After I had been knitting for less than a year, I thought I would attempt a sweater. No big deal, I hadn't used a single pattern yet and had no idea how to read them but obviously I could just puzzle out what I needed to do. I had used patterns when sewing before so I had a rough idea what the pieces should look like, and I knew how to increase and decrease stitches so I could make the right shapes. I figured that was all I needed.
(Lesson One: Don't be Cocky)
I bought some nice cushy Lion's Brand Homespun in a lovely whitish/rainbowish color scheme. It was certainly cheaper than a lot of other options at 98% acrylic, 2% polyester, but since I was buying quite a few skeins to make a sweater, I didn't want to break the bank.
(Lesson Two: If You Are Going To Take The Time/Effort To Make A Sweater, Invest In Decent Yarn)
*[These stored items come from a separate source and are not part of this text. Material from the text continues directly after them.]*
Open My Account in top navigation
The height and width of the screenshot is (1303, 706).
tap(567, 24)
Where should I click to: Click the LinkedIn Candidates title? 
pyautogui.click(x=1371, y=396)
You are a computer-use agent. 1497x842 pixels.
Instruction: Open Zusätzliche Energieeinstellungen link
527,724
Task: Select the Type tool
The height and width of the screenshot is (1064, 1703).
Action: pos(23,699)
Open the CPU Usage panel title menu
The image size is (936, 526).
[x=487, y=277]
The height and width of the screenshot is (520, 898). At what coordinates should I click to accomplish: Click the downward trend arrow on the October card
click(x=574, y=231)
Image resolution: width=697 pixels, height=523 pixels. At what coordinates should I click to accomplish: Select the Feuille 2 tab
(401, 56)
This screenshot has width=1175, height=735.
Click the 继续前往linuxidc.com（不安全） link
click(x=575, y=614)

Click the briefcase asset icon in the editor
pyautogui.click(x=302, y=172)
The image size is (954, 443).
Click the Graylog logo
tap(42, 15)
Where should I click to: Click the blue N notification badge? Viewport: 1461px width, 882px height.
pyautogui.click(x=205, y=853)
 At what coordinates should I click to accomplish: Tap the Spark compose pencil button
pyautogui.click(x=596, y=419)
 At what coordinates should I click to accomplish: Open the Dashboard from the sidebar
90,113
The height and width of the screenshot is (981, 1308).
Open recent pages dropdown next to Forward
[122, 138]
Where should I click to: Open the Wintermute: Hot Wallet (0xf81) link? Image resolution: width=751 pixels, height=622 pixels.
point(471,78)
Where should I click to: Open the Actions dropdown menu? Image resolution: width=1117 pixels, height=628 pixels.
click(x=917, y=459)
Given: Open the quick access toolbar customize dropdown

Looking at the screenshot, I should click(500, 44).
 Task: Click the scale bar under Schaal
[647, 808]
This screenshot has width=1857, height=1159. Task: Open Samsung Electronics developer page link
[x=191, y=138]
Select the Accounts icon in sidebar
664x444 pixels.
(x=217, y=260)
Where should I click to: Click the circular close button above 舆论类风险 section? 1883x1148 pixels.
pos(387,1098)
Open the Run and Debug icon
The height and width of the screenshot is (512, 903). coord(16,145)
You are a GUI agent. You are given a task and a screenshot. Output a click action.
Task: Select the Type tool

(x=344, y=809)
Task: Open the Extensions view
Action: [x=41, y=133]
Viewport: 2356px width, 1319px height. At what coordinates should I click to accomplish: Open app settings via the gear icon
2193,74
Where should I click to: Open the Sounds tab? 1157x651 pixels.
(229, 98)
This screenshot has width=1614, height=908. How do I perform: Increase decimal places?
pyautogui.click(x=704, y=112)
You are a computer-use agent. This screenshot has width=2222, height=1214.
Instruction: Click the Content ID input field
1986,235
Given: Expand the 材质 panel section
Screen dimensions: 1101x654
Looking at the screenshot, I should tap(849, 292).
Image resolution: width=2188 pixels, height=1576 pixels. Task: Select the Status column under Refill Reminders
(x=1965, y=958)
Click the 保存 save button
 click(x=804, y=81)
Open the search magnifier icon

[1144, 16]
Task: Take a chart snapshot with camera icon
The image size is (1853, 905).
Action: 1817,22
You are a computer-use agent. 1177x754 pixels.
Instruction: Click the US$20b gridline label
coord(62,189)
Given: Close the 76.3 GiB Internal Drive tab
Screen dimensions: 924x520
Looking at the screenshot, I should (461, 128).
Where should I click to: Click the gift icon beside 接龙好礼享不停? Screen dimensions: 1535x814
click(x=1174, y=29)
I had this brilliant method I had deduced to give me a preview of how wide something was going to be when it was knitted...space out the stitches on your needle as you cast on about one stitch apart. Of course I was off. WAY OFF.
(Lesson Three: If Size Is Important In Your Project, Just Knit A Freakin' Gauge Swatch Already)
I knitted the ENTIRE front and the ENTIRE back of the sweater, all the while thinking that they looked too wide. No worries, I thought to myself, if its too wide I can just take it in a bit when I sew the pieces together!
(Lesson Four: Denial Doesn't Help Anything)
Of course they ended up too huge. Then I had another brilliant plan (and I'm sure you can see how far my brilliance had got me at this point), knitted things shrink in hot water and the dryer! I happily headed down to my dorm's laundry room and ran my sweater front and back through a hot water wash and a few dryer cycles, only to discover to my dismay that they ended up exactly the same size...only warmer.
(Lesson Five: Wool Shrinks...Acrylic Doesn't)
Facing defeat, I frogged what I had already knitted and remade the front and the back. I did have the presence of mind before I tore apart the giant sweater pieces to measure how wide I wanted the sweater to be compared to what I had already made, count the stitches that added up to that width and then remake the pieces with that amount. I had basically knitted the most unnecessarily complicated gauge swatches ever.
(Lesson Six: If Possible, Use Your Mistakes To Your Advantage)
The sleeves weren't as bad, but they certainly weren't good. I started at the shoulder and knit my way down, slightly decreasing the amount of stitches as I went. I often held up what I had made so far on my arm to make sure it would fit ok. They were shaping up to be good sleeves. At one point I held them up and realized they were a good length. Just to be sure they were going to be long enough once everything was sewed together, I knitted what I can only imagine was another 6 inches.
(Lesson Seven: Take Measurements, Then USE Your Measurements)
When all the pieces were done, I sewed everything together. That part went blessedly smoothly since I had a lot of hand sewing experience and had the foresight to match up the edges as I went along, etc. Finally I had the chance to try on my sweater...a sweater I had knit myself!
(Lesson Eight: Don't Get Your Hopes Up)
What a mess. The body was short, the sleeves were too long, the neck hole was huge and ugly. It was at that point that it occurred to me that I hated the way the stockinette knit rolled up at the edges and I hadn't thought about cuffs or a collar.
(Lesson Nine: Figure Out The Details Ahead Of Time)
Someone suggested to me at that point that I make a cowl neck to at least salvage the neck hole. Figuring I might as well, I knitted another sheet of stockinette (did I mention I didn't even know how to knit in the round at this point?), sewed it up and sewed it on. It didn't really help.
(Lesson Ten: Adding Frills To Crap Still Leaves You With Crap)
I wore the sweater only once in public that I can remember; to work to show to a woman who also knitted. I got a few stares that day. After that it was shoved into my drawer and half-forgotten. I didn't want to wear it, but I couldn't very well get rid of it...it was my first sweater! I dug it out when I was going through my clothes recently and put it on again for the first time in years just to take pictures for this blog post. As I was griping about how terrible a sweater it was, my mother said she liked it. In disbelief, I offered the sweater to her. It really was the perfect solution. I wasn't getting rid of it, and someone was using it.
(Lesson Eleven: Everyone Has Different Tastes, Especially With Knitted Goods)
I posted a picture of the sweater on Facebook and to my surprise... more people seem to like it. The flaws in it that are screamingly relevant to me don't even seem like an issue to some.
(Lesson Twelve: No One Will Ever Be As Harsh As You When It Comes To Your Knitting)
I obviously kept knitting after the sweater incident; sometimes with patterns, sometimes without. I learned from my mistakes and I always kept trying new things. I eventually learned things like how to knit on double pointed needles, how to do color work, how to knit cables and a bunch of other little knitting lessons that have been building up in my repertoire.
(Lesson Thirteen: Keep Learning)
And someday I do eventually plan to knit myself a decent sweater. For years I have thought about knitting this sweater from Knitty.com, and maybe someday I actually will.